Everyone knows the devil’s in the details, but who could have guessed there were quite so many details in building a highly consistent, always available, scalable SQL database?
That’s the lesson Cockroach Labs took from the beta of its CockroachDB project, according to CEO Spencer Kimball. At the same time, the company has been “blown away” by interest in the project, he said.
Three years in the making, the company announced the database now is production-ready.
CockroachDB is a distributed SQL database built on a transactional and strongly consistent key-value store. It scales horizontally; survives disk, machine, rack, and even datacenter failures — hence its reference to the insect’s ability to survive — with minimal latency disruption and no manual intervention. It also supports strongly consistent ACID transactions; and provides a familiar SQL API for structuring, manipulating, and querying data.
Cockroach Labs’ Jessica Edwards explained the CockroachDB architecture in a previous post for The New Stack.
Development over the past year has focused on three areas, Kimball explained in a blog post: distributed SQL to support and scale seamlessly for both small and large use cases; multi-active availability for always-consistent high availability; and flexible deployment in virtually any environment.
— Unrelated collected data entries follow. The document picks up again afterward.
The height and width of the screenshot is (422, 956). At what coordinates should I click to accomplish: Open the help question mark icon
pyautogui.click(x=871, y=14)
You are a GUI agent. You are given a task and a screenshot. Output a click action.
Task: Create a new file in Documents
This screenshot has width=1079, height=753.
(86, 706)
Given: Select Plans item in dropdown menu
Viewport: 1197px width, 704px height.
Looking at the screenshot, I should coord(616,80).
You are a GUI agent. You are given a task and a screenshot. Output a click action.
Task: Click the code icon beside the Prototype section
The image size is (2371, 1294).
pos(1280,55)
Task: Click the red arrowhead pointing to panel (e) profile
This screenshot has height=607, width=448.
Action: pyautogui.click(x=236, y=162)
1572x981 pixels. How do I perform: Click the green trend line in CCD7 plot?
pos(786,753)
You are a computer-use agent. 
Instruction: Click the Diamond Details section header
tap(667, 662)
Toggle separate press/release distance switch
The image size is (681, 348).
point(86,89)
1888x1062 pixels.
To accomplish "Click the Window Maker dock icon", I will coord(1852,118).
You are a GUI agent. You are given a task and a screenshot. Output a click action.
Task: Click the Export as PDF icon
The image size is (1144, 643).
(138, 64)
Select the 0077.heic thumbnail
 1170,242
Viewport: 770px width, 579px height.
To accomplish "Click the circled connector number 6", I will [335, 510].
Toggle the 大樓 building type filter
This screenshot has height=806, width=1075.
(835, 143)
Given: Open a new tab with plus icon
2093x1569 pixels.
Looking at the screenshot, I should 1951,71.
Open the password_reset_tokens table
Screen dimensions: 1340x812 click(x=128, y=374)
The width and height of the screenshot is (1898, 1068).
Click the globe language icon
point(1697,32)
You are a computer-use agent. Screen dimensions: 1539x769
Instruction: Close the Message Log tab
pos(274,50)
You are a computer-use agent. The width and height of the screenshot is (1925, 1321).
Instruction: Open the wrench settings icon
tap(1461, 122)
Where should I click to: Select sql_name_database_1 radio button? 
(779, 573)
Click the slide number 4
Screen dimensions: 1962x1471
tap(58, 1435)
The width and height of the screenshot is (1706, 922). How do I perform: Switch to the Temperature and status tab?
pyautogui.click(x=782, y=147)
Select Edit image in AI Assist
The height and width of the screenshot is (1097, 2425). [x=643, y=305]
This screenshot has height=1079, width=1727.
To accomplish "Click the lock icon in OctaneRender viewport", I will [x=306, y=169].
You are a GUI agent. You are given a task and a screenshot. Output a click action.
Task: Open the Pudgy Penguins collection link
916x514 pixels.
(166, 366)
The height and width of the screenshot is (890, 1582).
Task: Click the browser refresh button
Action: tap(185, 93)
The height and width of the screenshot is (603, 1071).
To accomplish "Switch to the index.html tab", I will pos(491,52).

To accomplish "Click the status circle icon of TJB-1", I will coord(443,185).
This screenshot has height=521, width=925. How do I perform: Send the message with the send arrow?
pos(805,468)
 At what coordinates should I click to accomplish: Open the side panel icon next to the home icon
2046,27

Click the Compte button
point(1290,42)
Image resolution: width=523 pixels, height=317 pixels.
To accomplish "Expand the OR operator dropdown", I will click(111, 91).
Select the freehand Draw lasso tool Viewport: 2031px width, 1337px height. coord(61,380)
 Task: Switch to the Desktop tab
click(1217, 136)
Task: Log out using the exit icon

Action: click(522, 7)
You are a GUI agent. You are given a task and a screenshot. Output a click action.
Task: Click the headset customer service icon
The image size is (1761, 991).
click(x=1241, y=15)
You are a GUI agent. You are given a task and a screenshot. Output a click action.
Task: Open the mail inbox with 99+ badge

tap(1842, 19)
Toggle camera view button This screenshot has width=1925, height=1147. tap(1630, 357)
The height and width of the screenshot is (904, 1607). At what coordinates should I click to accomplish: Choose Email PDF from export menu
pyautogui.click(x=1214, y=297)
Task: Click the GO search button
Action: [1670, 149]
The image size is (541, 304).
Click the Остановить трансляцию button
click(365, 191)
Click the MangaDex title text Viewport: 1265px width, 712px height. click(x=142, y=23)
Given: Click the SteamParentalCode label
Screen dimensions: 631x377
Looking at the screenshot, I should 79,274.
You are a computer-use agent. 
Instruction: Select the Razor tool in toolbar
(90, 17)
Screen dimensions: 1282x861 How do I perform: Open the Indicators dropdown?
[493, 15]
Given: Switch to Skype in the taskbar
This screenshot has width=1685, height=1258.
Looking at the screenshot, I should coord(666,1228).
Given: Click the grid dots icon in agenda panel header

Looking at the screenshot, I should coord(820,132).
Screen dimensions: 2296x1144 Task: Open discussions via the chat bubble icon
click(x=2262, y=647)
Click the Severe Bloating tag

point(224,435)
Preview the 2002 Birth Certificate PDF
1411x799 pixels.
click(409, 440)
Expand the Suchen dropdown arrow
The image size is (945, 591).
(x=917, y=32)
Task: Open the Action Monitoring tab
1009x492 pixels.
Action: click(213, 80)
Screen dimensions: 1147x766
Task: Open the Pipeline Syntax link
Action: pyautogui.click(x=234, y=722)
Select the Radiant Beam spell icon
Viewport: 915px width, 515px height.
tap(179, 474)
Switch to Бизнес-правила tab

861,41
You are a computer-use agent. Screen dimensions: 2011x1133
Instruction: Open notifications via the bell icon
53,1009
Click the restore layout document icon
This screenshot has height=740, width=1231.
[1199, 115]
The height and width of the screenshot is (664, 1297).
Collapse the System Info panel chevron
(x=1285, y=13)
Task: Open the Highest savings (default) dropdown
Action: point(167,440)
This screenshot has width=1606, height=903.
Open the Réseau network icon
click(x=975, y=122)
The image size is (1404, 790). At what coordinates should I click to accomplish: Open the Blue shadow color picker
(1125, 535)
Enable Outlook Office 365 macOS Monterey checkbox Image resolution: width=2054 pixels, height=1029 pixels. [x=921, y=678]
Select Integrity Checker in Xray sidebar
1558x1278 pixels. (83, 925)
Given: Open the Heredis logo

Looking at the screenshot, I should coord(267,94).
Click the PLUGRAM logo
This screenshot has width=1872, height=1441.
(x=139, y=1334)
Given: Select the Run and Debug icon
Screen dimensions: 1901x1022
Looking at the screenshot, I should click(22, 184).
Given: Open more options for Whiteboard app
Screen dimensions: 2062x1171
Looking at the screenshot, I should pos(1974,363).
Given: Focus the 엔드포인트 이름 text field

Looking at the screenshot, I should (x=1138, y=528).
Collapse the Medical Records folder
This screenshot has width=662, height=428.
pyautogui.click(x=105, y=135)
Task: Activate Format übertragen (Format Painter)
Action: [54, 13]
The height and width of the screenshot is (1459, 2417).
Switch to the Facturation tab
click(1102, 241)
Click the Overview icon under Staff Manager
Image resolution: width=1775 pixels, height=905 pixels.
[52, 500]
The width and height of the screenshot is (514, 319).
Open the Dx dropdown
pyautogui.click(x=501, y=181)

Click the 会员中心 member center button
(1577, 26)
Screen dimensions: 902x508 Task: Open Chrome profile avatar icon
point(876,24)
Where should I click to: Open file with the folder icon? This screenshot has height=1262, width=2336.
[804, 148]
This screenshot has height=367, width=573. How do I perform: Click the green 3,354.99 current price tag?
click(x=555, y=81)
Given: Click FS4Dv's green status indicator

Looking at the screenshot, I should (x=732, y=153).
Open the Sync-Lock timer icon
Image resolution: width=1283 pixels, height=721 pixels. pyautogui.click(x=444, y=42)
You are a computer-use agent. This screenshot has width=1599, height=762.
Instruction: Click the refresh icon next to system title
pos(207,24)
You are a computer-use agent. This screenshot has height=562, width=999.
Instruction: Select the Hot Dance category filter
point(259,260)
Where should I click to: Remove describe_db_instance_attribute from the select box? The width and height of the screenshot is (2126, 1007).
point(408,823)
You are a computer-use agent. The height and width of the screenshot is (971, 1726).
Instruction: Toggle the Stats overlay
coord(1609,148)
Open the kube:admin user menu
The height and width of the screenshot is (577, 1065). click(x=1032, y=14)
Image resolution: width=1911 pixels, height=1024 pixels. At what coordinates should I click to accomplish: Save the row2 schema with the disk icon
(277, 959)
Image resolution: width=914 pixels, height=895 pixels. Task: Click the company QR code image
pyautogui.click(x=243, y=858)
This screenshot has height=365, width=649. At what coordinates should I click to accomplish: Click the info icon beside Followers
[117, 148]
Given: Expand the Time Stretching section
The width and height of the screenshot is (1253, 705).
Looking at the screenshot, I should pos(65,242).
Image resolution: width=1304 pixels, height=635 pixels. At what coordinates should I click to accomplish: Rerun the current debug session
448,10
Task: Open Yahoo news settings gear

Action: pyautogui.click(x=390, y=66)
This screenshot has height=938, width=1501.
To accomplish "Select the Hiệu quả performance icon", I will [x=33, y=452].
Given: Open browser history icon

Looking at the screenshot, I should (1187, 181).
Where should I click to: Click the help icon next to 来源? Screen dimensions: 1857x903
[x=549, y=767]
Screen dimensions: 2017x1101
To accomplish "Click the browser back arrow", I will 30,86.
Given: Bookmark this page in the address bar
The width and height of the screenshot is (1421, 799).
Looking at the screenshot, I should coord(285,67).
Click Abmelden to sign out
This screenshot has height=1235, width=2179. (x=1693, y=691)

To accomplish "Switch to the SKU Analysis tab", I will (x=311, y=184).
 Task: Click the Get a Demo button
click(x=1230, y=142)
It has had more than 100,000 downloads since its beta release in March 2016. Customers include Heroic Labs, which provides an open-source scalable server for building social and real-time games, and the Chinese Internet company Baidu, where it recently demonstrated a use case involving processing 2 billion inserts a day while testing against “chaos events” to check for resiliency.
Version 1.0 offers fully-distributed ACID transactions, zero-downtime schema changes, and support for secondary indexes and foreign keys. It also introduces a distributed query execution engine, enabling distributed JOINs to support analytics queries that speed up linearly as nodes are added to your cluster.
The database uses the concept of “multi-active availability,” which originated at Google, the Cockroach founders’ former employer. It involves using more than two resources and gaining consensus from them quickly for consistency rather than achieving eventual consistency. Amazon’s Aurora also provides similar cross-site replication, he said.
Not only does the data live in three or more places, but processing takes place in those multiple locales as well, he said. Any of the nodes, any of the replication sites can serve the application.
It took about a week to write the initial database implementation, Kimball said, and more than two years to work out the kinks, especially around the Raft consensus algorithm.
CockroachDB can be run locally on a laptop, public or private cloud. It still does not have its own cloud service, though that’s probably coming within the next 12 months. Its advantage over AWS or Google Cloud Service is that it will not be tied to a particular cloud, Kimball said.
In discussing Google Spanner previously, Kimball argued that since it is proprietary, there’s no real off-ramp should you decide later that you want to move your data elsewhere. Many large companies run their own data centers but are looking to move into public cloud services down the road. That’s simple with Cockroach, he said — just a configuration change.
Cockroach often is compared with Google Spanner, which has grabbed most of the recent database headlines. Yet a number of other projects have joined the quest to add scale to distributed SQL, including TiDB, which also aims to build an open-source version of Spanner; Crate, focused on supporting Docker containers and microservices; and Timescale, built for time-series data. There’s also FaunaDB, which describes itself as relational, but not SQL.
Cockroach Labs also announced $27 million in series B funding, led by Satish Dharmaraj of Redpoint Ventures, joined by Benchmark, FirstMark Capital, GV (formerly Google Ventures), Index Ventures, and Work-Bench.
The new funding will further enable the company to work toward filling the gap between what companies need and databases offer, Kimball said.
The company has been touting geo-partitioning, a feature it says its competitors don’t have. Cockroach plans to implement a geo-partitioning beta by the end of the year.
It’s just the tip of the iceberg as far as what companies need to run global services, especially as more regulations crop up covering data sovereignty, he said.
Kimball previously explained geo-partitioning as an efficient way to move data to different regions, because, after all, customers do move:
“Geo-partitioning allows a company to have a single, logical database. But each region is run kind of transparently and independently. Australian customers’ data is domiciled in Australia. The EU data only in the EU. And in Germany, it might be even more restricted than the EU. But there’s nothing in the system that stops you from doing operations across these systems if you need to. So if you add some feature across regions, it can be done as a single operation. It makes it atomic, makes it consistent,” he said.
From the developer’s perspective, it’s just a column in the database schema. Say the data’s domiciled in the EU, if you change that field, all the data about that customer moves behind the scenes. It’s simpler for the ops team because you have an economy of scale. Instead of a different set of monitoring, different machines, different release cycles for each of your machines, you have one global service.
CockroachDB originated as a GitHub project. However, the company also announced a paid enterprise tier. One enterprise tier feature is distributed, incremental backup and restore. The free version includes non-distributed backup and restore.
Kimball said the company needs a workable business model, but it wants to keep most truly useful features in the free version. Only those applicable solely to large companies with huge data sets will go into the enterprise version, he said.